Abstract

In drug discovery, approximately 70% of new drug candidates have shown poor aqueous solubility
in recent years. Currently, approximately 40% of the marketed immediate release (IR) oral drugs are
categorized as practically insoluble (<100 g/mL). The aqueous solubility of a drug is a critical determinant
of its dissolution rate. The Biopharmaceutics Classification System (BCS) is a useful tool for decisionmaking
in formulation development from a biopharmaceutical point of view. BCS Class II drugs are
identified as low solubility and high permeability. In general, the bioavailability of a BCS Class II drug is
rate limited by its dissolution so that even a small increase in dissolution rate sometimes results in a large
increase in bioavailability. Therefore, an enhancement of the dissolution rate of the drug is thought to be
a key factor for improving the bioavailability of BCS Class II drugs. Solid lipid nanoparticles (SLNs)

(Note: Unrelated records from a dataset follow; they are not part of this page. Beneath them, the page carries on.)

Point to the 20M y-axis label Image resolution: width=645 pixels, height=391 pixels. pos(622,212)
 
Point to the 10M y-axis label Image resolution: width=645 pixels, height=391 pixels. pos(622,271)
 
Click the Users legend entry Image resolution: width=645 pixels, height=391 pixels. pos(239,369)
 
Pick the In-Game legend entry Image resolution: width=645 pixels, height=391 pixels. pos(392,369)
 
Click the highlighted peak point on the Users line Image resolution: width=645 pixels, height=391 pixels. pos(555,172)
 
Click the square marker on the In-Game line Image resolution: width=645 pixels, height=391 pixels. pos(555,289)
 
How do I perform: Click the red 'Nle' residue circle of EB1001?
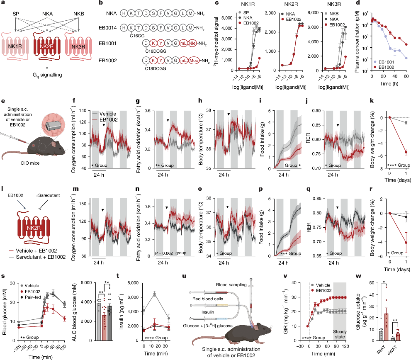180,43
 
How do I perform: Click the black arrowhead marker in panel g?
168,120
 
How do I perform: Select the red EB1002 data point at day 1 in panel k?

were developed in the mid-1980s as an alternative system to the existing traditional carriers (emulsions,
liposomes, microparticles, and their polymeric counterparts) when Speiser prepared the first micro- and
nano-particles (named nano pellets) made up of solid lipids for oral administration. SLNs are colloidal
carriers made up of lipids that remain solid at room temperature and body temperature and also offer unique
properties such as small size (50–500 nm), large surface area, high drug loading, and the interaction of
phases at the interfaces and are attractive for their potential to improve performance of pharmaceuticals,
nutraceuticals, and other materials. Moreover, SLN are less toxic than other nanoparticulate systems
due to their biodegradable and biocompatible nature. SLN is capable of encapsulating hydrophobic
and hydrophilic drugs, and they also provide protection against chemical, photochemical, or oxidative
degradation of drugs, as well as the possibility of a sustained release of the incorporated drugs.